ACCA culture-governance tool

Corporate culture encourages behaviours that support or impede the achievement of organisational objectives. The challenge is understanding how to nurture a culture that promotes behaviours consistent with organisational objectives. The ACCA culture-governance tool seeks to support organisations with their culture goals.

ACCA Culture-Governance Tool-page-001

ACCA developed this tool on the basis of research conducted since 2012 under a global initiative called Culture and channelling corporate behaviour. Under this initiative ACCA held a series of international roundtables in London, New York, Dubai and Bengaluru alongside a survey of ACCA’s global membership, to which close to 2,000 members responded.

Subsequent research inspired by the findings called Effective speak-up arrangements for whistle-blowers also informed the development of the tool.

The ACCA culture-governance tool aides organisations review culture and determine the course of change. 

 

Idea behind the tool

There was an overarching agreement that corporate culture is decisive in determining whether an organisation will do the right thing. Furthermore, culture is often driven from the top - corporate leadership has the responsibility for ensuring that organisational values are lived and breathed throughout the organisation. 
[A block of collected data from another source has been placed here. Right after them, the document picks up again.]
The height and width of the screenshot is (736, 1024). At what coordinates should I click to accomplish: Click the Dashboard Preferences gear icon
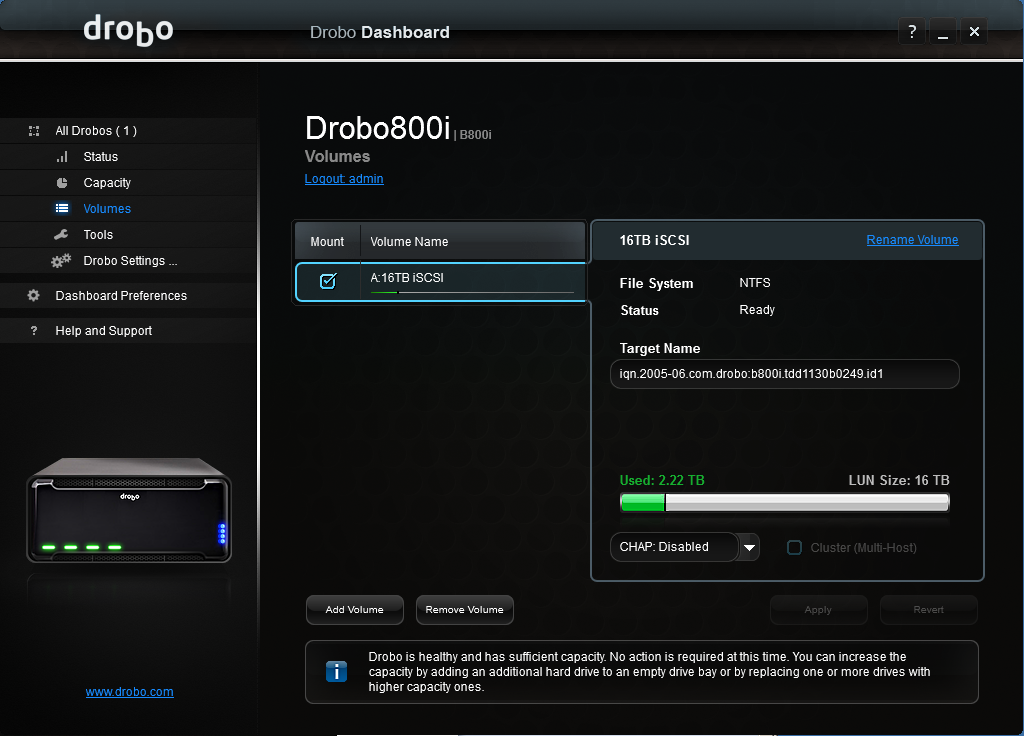pyautogui.click(x=34, y=296)
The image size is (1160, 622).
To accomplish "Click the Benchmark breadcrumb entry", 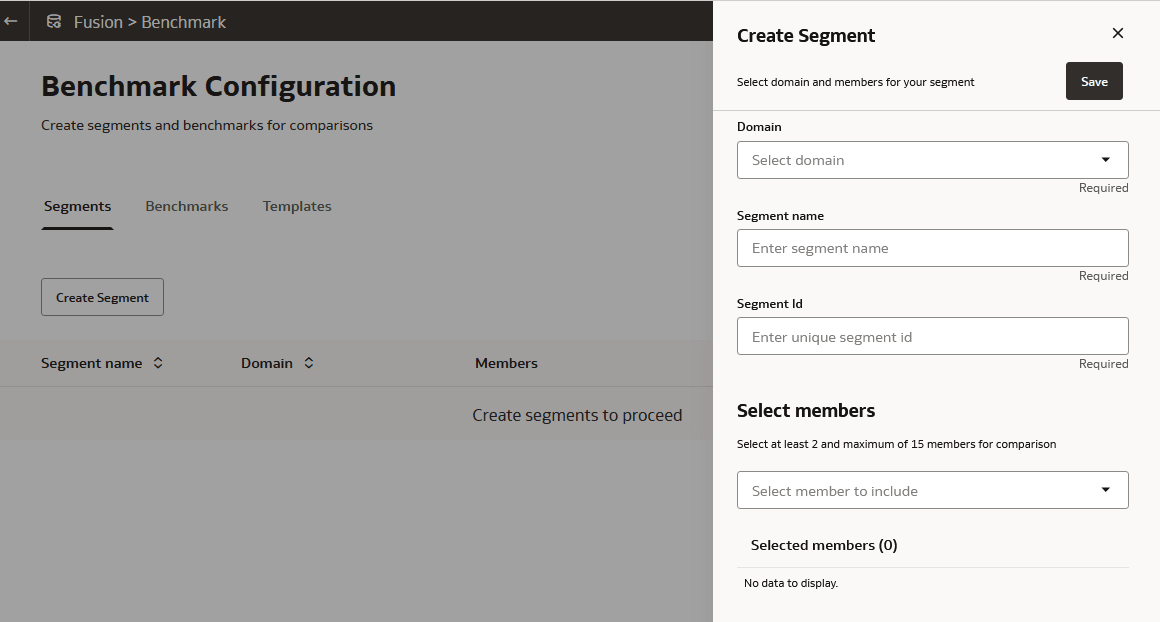I will click(x=183, y=21).
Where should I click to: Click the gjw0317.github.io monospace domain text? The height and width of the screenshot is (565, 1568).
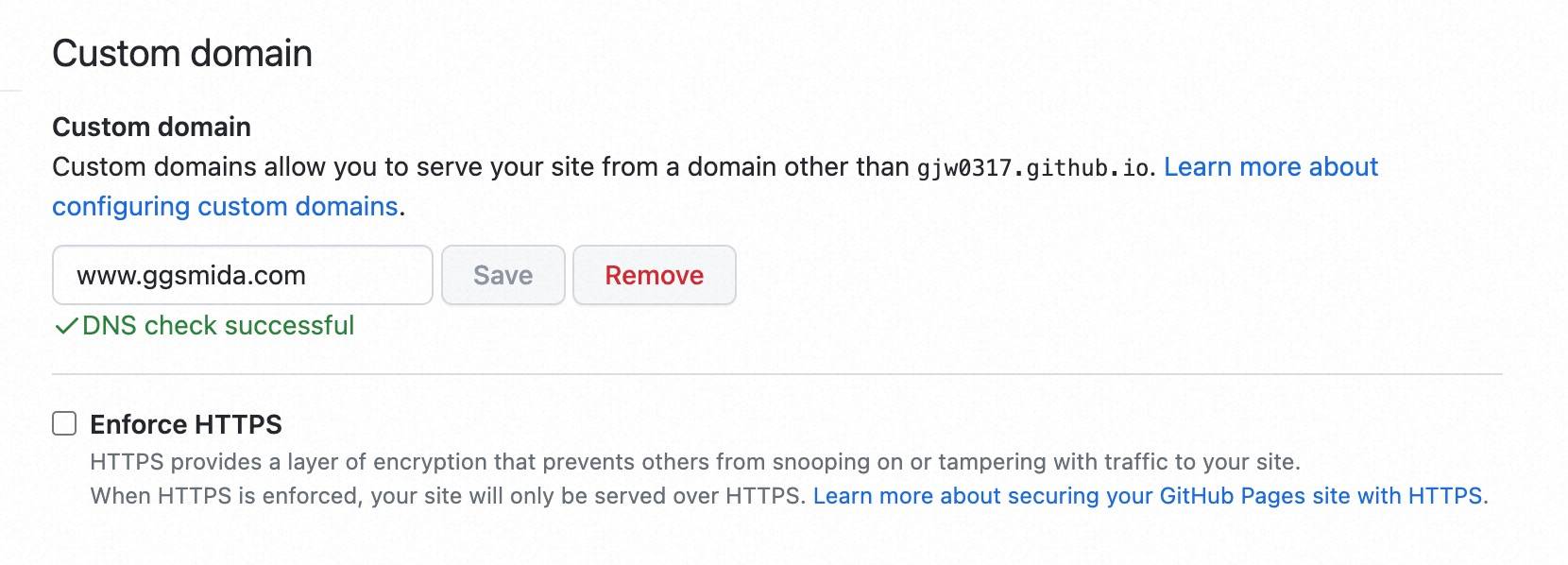coord(1033,169)
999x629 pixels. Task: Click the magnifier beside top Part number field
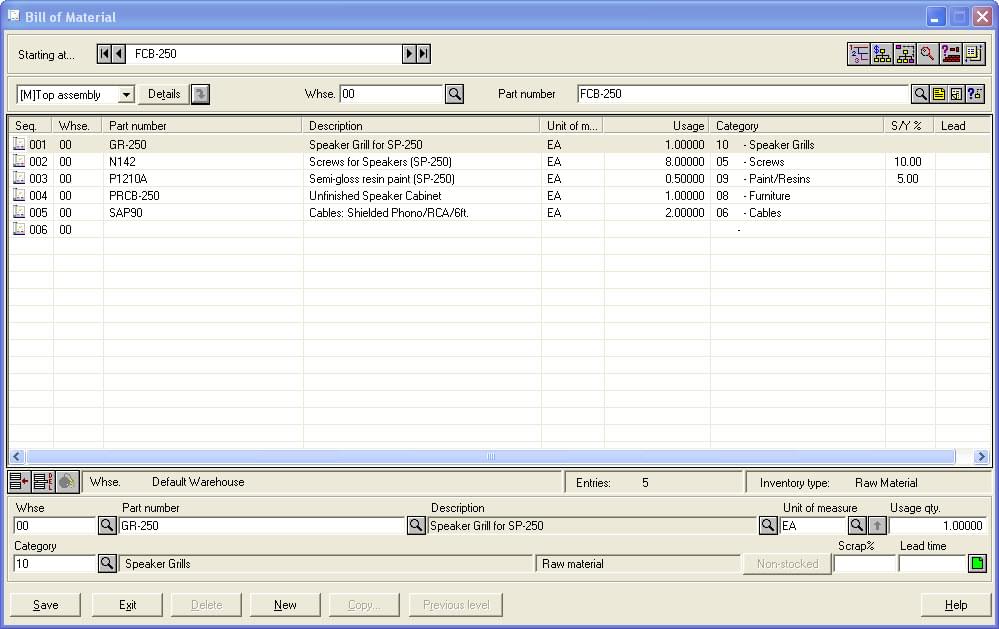click(x=920, y=94)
The research findings also highlight the importance of interaction within the organisation. Everyone, including senior leadership, experiences peer pressure, formal and informal norms and mirroring of behaviour. The tool captures both aspects of culture. 

Driving a vision for the future

Organisations can trigger culture change. This is particularly relevant for those who are responsible for governance of the organisation. They have governance responsibilities in driving corporate culture by setting the organisational direction, making key internal and external decisions, and setting behavioural examples. These collectively set the overall tone of the organisation. Some of these involve giving direction to the processes and procedures of the organisation, which affect both employees and external stakeholders. 

Formal and informal organisational processes and procedures, in turn, define how people, including corporate leadership, interact with the organisation as well as with each other in their day-to-day lives. Through these interactions, people come across visible clues to the culture that prevails within the organisation. 

Using the tool

This tool helps you design your own organisation’s culture change, based on what you set out to do. It can help you to understand alignment between organisational objectives and corporate culture and: 

  • identify where significant inconsistencies exist between culture and organisational goals and plan actions; 
  • help you to review periodically the alignment between culture and organisational goals to promote behaviours that support organisational goals. 

Furthermore, the tool can be used when organisations are going through rapid changes such as fast growth, ownership and capital structure change, or developing a succession plan. It can give a structure for narratives on culture when communicating internally and externally or speaking with interested stakeholders such as investors.